Scholarly Commentary
In the end, the question was not whether H&K effectively altered public opinion, but whether the combined efforts of America's own government, foreign interests, and private PR and lobbying campaigns drowned out decent and rational, unemotional debate. |
—The power house: Robert Keith Gray and the selling of access and influence in Washington |
The content, presentation, distribution, effectiveness, and purpose of Nayirah's testimony have been the subject of multiple public relations studies.

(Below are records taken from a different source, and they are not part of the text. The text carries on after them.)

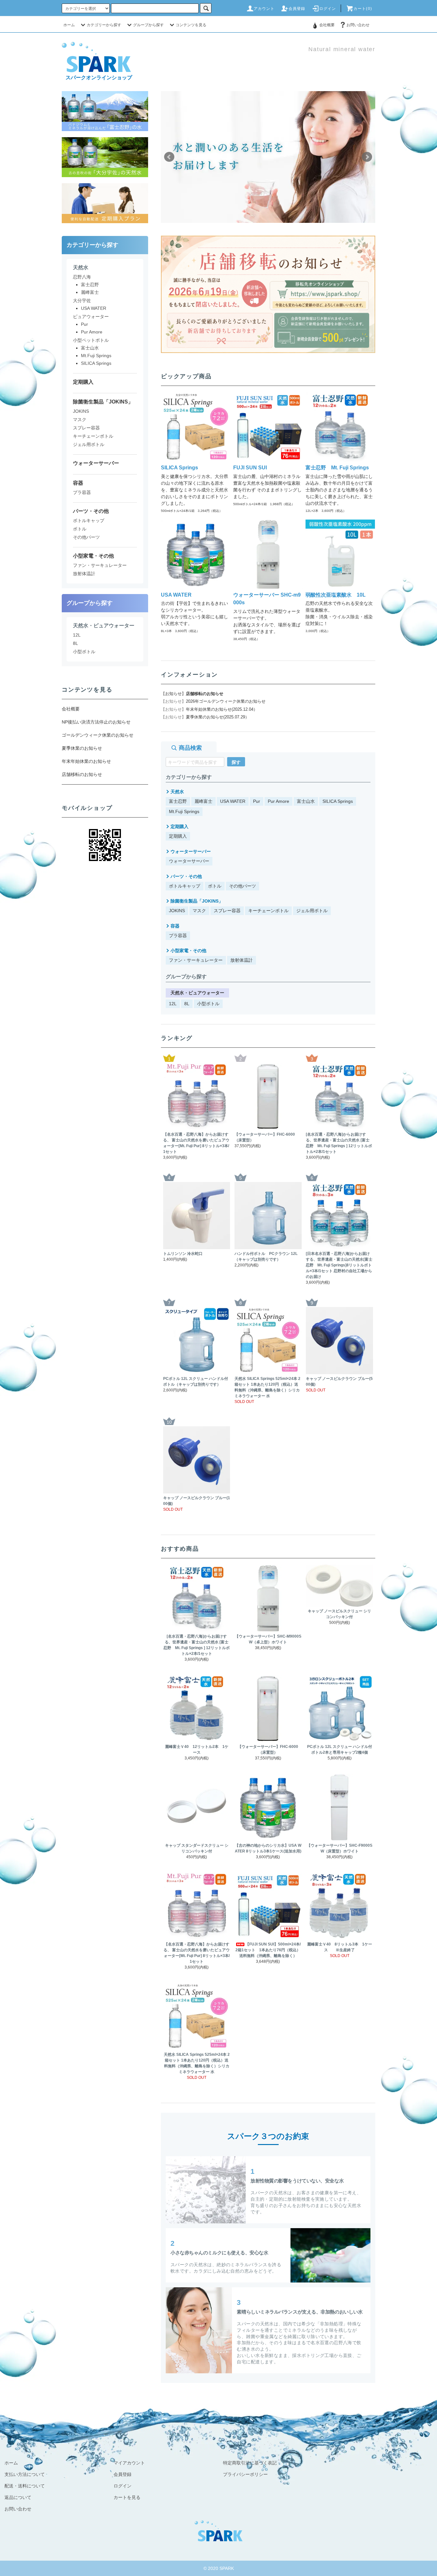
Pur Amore (278, 801)
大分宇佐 (82, 300)
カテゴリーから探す (104, 25)
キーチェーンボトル (268, 910)
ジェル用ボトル (312, 910)
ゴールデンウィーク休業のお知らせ (97, 735)
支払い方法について (24, 2474)
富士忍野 (178, 801)
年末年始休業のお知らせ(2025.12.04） (222, 709)
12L (173, 1003)
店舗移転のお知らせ (204, 693)
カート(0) (363, 8)
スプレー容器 (227, 910)
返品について (17, 2497)
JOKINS (177, 910)
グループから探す (148, 25)
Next (367, 157)
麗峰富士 (203, 801)
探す (236, 762)
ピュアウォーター (91, 316)
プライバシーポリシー (245, 2474)
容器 (175, 925)
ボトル (214, 886)
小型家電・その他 (188, 950)
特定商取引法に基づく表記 (250, 2462)
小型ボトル (208, 1003)
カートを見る (127, 2497)
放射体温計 (241, 960)
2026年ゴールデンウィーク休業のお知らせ (226, 701)
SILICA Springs (337, 801)
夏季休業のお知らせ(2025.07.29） (217, 717)
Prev (169, 157)
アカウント (264, 8)
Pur (256, 801)
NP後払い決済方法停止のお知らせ (96, 721)
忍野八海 (82, 276)
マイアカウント (129, 2462)
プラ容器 (178, 935)
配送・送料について (24, 2485)
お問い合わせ (357, 25)
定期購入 (178, 836)
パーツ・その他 (186, 876)
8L (186, 1003)
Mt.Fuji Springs (184, 811)
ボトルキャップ (184, 886)
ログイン (327, 8)
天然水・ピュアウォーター (197, 992)
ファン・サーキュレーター (196, 960)
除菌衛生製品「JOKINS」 (197, 901)
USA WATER (232, 801)
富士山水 (306, 801)
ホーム (69, 25)
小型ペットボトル (91, 340)
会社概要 (327, 25)
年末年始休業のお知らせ (86, 761)
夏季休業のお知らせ (82, 748)
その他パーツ (242, 886)
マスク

In his book, Strategic Maneuvering in Argumentative Discourse, Frans H. van Eemeren stating that "visual messages which accompany verbal argumentation can be so drastic that rational argumentation becomes almost impossible" described Nayirah's story as an argumentum ad misericordiam. In the paper The Hill & Knowlton Cases: A Brief on the Controversy by Susanne A. Roschwalb, the author noted that as H&K was a British firm, "what effect did British concerns -such as the possible collapse of its financial institutions, if the Kuwaiti currency, the dinar, became worthless -have on Hill & Knowlton’s efforts?" Ted Rowse, in his article Kuwaitgate — killing of Kuwaiti babies by Iraqi soldiers exaggerated in the The Washington Monthly noted that "Most reporters, having apparently been burned by Hill & Knowlton's handiwork in spreading the original Nayirah story without checking it out, seem to prefer to let the story fade away, passively falling, once again, for the company's public relations guile." John R. MacArthur, who authored Second Front: Censorship and Propaganda in the Gulf War has noted that "at the time, it was the most sophisticated and expensive PR campaign ever run in the U.S. by a foreign government."